Tullus was succeeded by Ancus. Tullus appears as one of the Ramnes, and as descended from Hostus Hostilius, one of the companions of Romulus; but Ancus was a Sabine, a grandson of Numa. The accounts about him are to some extent historical, and there is no trace of poetry in them. In his reign, the development of the state again made a step in advance. According to the ancient tradition, Rome was at war with the Latin towns, and carried it on successfully. How many of the particular events which are recorded may be historical I am unable to say; but that there was a war is credible enough. Ancus, it is said, carried away after this war many thousands of Latins, and gave them settlements on the Aventine. The ancients express various opinions about him; sometimes he is described as a captator auræ popularis; sometimes he is called bonus Ancus. Like the first three kings, he is said to have been a legislator, a fact which is not mentioned in reference to the later kings. He is moreover stated to have established the colony of Ostia, and thus his kingdom must have extended as far as the mouth of the Tiber.

Ancus and Tullus seem to me to be historical personages; but we can scarcely suppose that the latter was succeeded by the former, and that the events assigned to their reigns actually occurred in them. These events must be conceived in the following manner: Toward the end of the fourth reign, when, after a feud which lasted many years, the Romans came to an understanding with the Latins about the renewal of the long-neglected alliance, Rome gave up its claims to the supremacy which it could not maintain, and indemnified itself by extending its dominion in another and safer direction. The eastern colonies joined the Latin towns which still existed: this is evident, though it is nowhere expressly mentioned; and a portion of the Latin country was ceded to Rome, with which the rest of the Latins formed a connection of friendship, perhaps of isopolity. Rome here acted as wisely as England did when she recognized the independence of North America.

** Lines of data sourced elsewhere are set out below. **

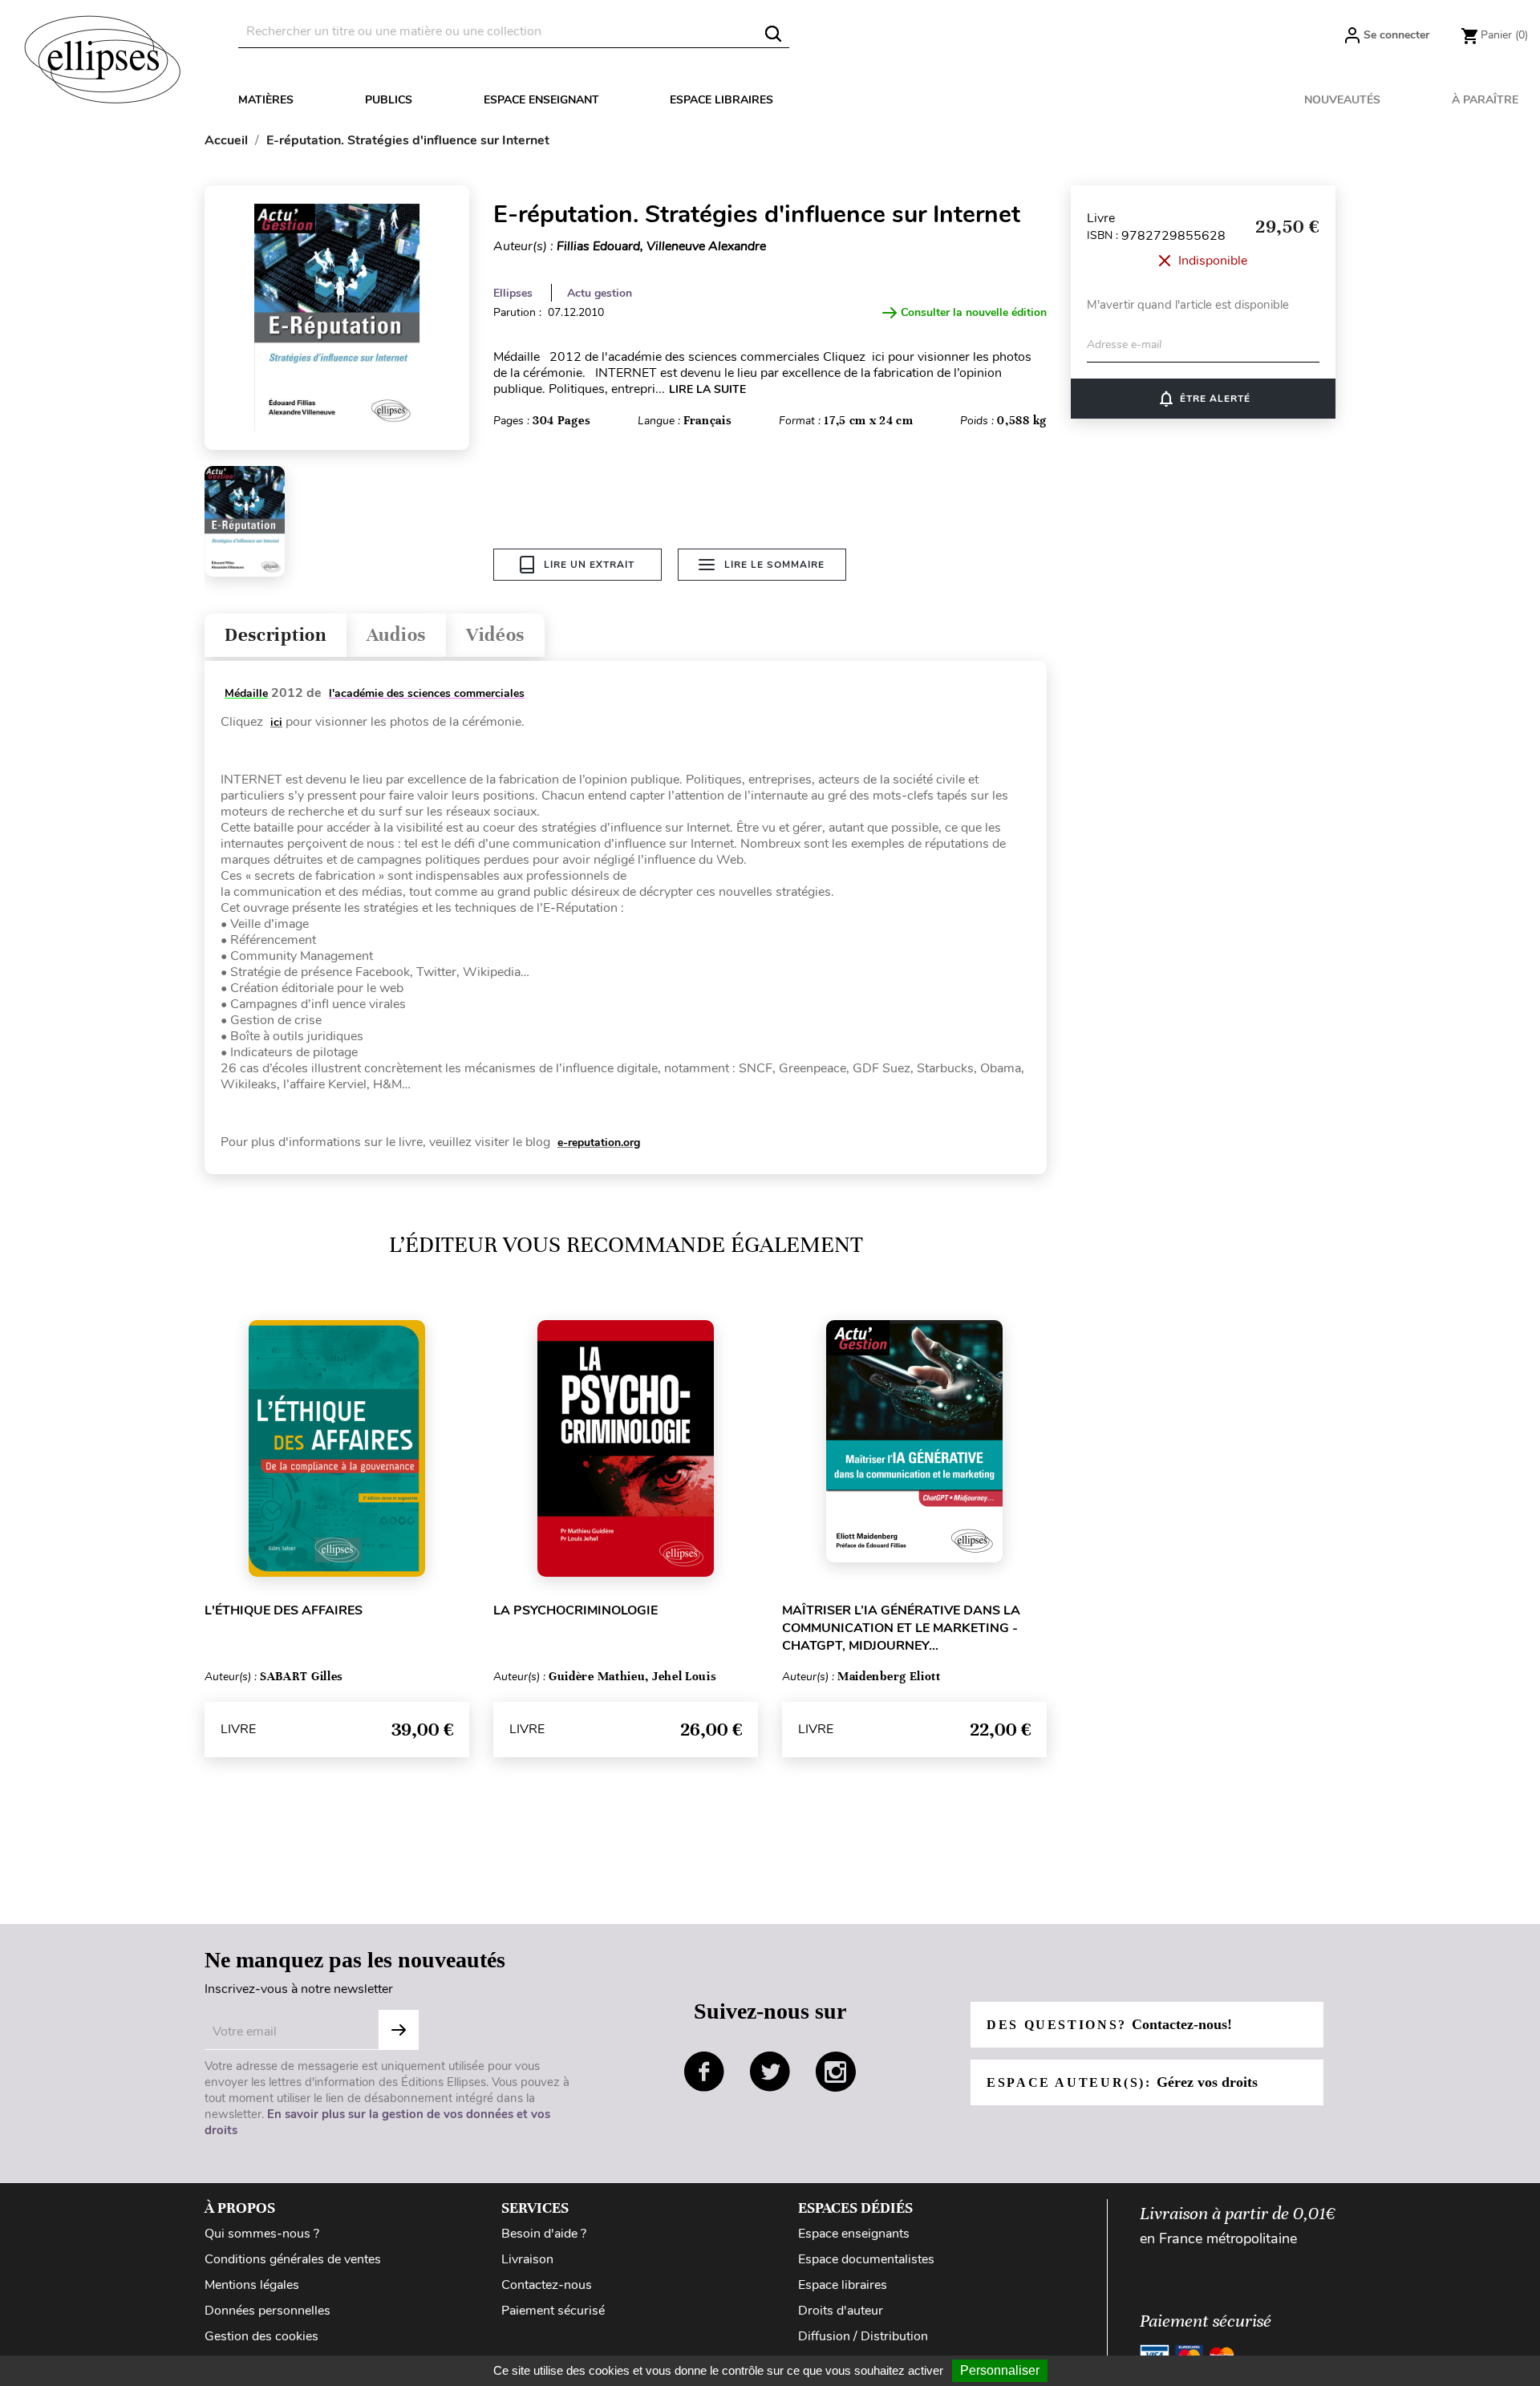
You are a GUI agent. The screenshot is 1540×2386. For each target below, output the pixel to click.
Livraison (527, 2259)
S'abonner (399, 2030)
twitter (770, 2072)
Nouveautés (1342, 99)
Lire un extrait (589, 564)
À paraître (1485, 99)
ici (276, 722)
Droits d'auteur (840, 2310)
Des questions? (1109, 2024)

In this manner Rome obtained a territory. The many thousand settlers whom Ancus is said to have led to the Aventine were the population of the Latin towns which became subject to Rome, and they were far more numerous than the two ancient tribes, even after the latter had been increased by their union with the third tribe. In these country districts lay the power of Rome, and from them she raised the armies with which she carried on her wars. It would have been natural to admit this population as a fourth tribe, but such a measure was not agreeable to the Romans: the constitution of the state was completed and was looked upon as a sacred trust in which no change ought to be introduced. It was with the Greeks and Romans as it was with our own ancestors, whose separate tribes clung to their hereditary laws, and differed from one another in this respect as much as they did from the Gauls in the color of their eyes and hair. They knew well enough that it was in their power to alter the laws, but they considered them as something which ought not to be altered. Thus when the emperor Otho was doubtful on a point of the law of inheritance, he caused the case to be decided by an ordeal or judgment of God. In Sicily, one city had Chalcidian, another Doric laws, although their populations, as well as their dialects, were greatly mixed; but the leaders of those colonies had been Chalcidians in the one case and Dorians in the others. The Chalcidians, moreover, were divided into four, the Dorians into three tribes, and their differences in these respects were manifested even in their weights and measures. The division into three tribes was a genuine Latin institution; and there are reasons which render it probable that the Sabines had a division of their states into four tribes. The transportation of the Latins to Rome must be regarded as the origin of the plebs.